Your calls are transferred from Telnyx to Voicegain using a simple SIP INVITE. The SIP INVITE is accomplished using Telnyx Call Control Dial command. You can find a complete example how to do this here: platform/telnyx-dial-outbound-lambda.py at master · voicegain/platform (github.com)
Voicegain Telephony Bot API allows you to build two types of applications:
Voice Bot applications using either your own Bot framework or using frameworks like RASA or Google Dialog flow for the bot logic. The "ear" and "mouth" of the bot is provided by Voicegain. This blog shows how a Voice Bot using RASA can be constructed: Easy How-To: Build a Voicebot using Voicegain, RASA, and AWS Lambda.
Alternatively, you can build more traditional IVRs using call flows and grammars. You can either program them directly using Telephony Bot API by implementing appropriate callbacks.
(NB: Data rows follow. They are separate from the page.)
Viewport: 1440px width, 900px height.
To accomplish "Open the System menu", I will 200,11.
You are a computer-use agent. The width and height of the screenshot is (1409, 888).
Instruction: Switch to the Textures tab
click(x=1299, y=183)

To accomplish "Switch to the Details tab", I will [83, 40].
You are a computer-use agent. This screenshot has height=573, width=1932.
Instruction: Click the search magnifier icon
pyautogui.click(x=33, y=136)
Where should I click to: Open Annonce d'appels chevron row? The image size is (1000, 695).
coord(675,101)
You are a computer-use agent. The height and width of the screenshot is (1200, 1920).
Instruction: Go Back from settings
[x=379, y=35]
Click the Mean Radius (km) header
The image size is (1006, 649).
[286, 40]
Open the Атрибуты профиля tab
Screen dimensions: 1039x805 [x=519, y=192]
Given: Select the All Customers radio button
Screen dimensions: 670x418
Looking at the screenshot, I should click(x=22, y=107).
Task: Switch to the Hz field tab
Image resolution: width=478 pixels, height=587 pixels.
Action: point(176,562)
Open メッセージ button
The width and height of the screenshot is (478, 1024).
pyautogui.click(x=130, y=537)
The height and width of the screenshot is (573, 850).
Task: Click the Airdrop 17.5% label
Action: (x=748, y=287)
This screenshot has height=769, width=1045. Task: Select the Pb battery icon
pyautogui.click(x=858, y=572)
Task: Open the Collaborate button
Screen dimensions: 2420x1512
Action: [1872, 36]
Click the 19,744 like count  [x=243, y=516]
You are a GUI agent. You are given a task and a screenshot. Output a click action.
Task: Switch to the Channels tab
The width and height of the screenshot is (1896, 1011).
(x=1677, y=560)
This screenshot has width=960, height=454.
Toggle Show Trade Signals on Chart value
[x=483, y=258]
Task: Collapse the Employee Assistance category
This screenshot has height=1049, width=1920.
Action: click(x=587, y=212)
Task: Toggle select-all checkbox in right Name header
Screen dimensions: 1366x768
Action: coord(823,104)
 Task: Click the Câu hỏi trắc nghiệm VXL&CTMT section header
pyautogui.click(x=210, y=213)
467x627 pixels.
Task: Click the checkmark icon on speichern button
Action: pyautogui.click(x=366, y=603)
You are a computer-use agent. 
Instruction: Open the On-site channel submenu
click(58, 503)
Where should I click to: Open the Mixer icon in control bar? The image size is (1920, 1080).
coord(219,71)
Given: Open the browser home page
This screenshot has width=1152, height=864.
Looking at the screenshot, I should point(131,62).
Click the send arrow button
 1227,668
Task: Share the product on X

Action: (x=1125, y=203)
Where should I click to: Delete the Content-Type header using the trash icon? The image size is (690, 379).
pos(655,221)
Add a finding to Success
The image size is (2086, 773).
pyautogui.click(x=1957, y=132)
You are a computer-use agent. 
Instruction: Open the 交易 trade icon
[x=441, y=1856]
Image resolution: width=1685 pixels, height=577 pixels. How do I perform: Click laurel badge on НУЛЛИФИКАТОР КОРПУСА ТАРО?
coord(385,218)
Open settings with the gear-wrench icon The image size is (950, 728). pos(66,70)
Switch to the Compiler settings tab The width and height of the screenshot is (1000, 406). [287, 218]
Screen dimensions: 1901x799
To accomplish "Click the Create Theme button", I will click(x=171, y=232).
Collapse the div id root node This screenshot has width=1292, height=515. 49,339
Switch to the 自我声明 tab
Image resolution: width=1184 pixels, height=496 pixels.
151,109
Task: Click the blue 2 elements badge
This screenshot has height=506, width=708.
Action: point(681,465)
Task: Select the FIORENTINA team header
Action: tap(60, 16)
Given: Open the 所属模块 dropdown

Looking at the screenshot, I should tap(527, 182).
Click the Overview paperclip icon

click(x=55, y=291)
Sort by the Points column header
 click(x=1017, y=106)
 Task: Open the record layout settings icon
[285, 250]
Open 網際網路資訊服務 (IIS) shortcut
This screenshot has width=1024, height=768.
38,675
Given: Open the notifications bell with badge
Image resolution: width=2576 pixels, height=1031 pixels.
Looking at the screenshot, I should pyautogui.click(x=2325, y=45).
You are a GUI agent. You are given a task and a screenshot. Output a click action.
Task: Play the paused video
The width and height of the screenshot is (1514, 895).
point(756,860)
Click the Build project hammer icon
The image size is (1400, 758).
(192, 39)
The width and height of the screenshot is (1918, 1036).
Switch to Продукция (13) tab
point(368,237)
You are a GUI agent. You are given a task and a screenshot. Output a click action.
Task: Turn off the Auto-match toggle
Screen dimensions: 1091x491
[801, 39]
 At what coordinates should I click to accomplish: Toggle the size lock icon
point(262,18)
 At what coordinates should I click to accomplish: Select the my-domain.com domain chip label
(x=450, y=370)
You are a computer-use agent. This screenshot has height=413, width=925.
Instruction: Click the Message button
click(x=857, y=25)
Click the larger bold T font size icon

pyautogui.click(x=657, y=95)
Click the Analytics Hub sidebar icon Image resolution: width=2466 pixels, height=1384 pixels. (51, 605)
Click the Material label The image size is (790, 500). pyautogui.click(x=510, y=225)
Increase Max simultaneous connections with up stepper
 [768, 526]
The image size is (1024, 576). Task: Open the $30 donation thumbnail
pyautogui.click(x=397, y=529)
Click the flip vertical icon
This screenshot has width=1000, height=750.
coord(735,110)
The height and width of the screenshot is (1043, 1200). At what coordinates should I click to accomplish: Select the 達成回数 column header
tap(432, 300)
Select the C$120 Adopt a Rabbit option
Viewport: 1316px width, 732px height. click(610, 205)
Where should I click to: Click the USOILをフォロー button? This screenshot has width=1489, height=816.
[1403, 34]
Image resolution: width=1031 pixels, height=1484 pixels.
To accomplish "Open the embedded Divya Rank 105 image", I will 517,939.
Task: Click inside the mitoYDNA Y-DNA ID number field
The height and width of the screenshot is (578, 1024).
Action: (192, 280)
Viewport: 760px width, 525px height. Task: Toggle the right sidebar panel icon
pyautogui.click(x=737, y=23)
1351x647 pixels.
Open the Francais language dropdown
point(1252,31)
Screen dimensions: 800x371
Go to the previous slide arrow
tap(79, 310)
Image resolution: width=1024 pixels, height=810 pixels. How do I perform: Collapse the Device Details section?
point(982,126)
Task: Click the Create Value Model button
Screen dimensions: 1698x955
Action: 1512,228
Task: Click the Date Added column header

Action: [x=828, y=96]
Alternatively, we provide a simple script that allows you to specify the entire IVR application in a declarative way in a YAML file. You can find a complete example how to do this on our github: platform/declarative-ivr at master · voicegain/platform (github.com)
#3: Use Voicegain STT API as needed in your Call Control App
If your application has only a limited need for speech recognition, you can invoke Voicegain STT API only as needed. Every time you need speech recognition you simply start a new ASR session with Voicegain either in transcribe (large vocabulary transcription) or recognize (grammar-based recognition) mode. The session will return an RTP ip:port to which you can fork your Telnyx audio. You can receive speech-to-text results either over a websocket or via a callback. After you a done with the transcription/recognition session you stop the Telnyx audio fork.
An example application that could be built like that is a voice controlled voicemail retrieval application where Voicegain recognize API is used in a continuous mode and listens to commands like play, stop, next, etc.
#4: Build your own Voice Bot using Long-Session STT API
Finally, you could use Voicegain Long-Session API (planned to be released later in 2021). This API allows you to establish single long session that takes an ongoing stream of inbound audio from Telnyx (via fork command). Once the session is established you can issue commands for transcription or recognition. They would return results upon finding a speech endpoint or when you explicitly stop them. After processing the results you could issue additional commands on the same Voicegain session.
In addition to returning recognition results, Long-Session STT API returns important events, like e.g. start-of-speech that allows you to implement proper barge-in behavior.
Using this API you could build your own Voice Bot just like the Voice Bots from #2, but you could have more control over your Telnyx session, e.g. you could use conference commands.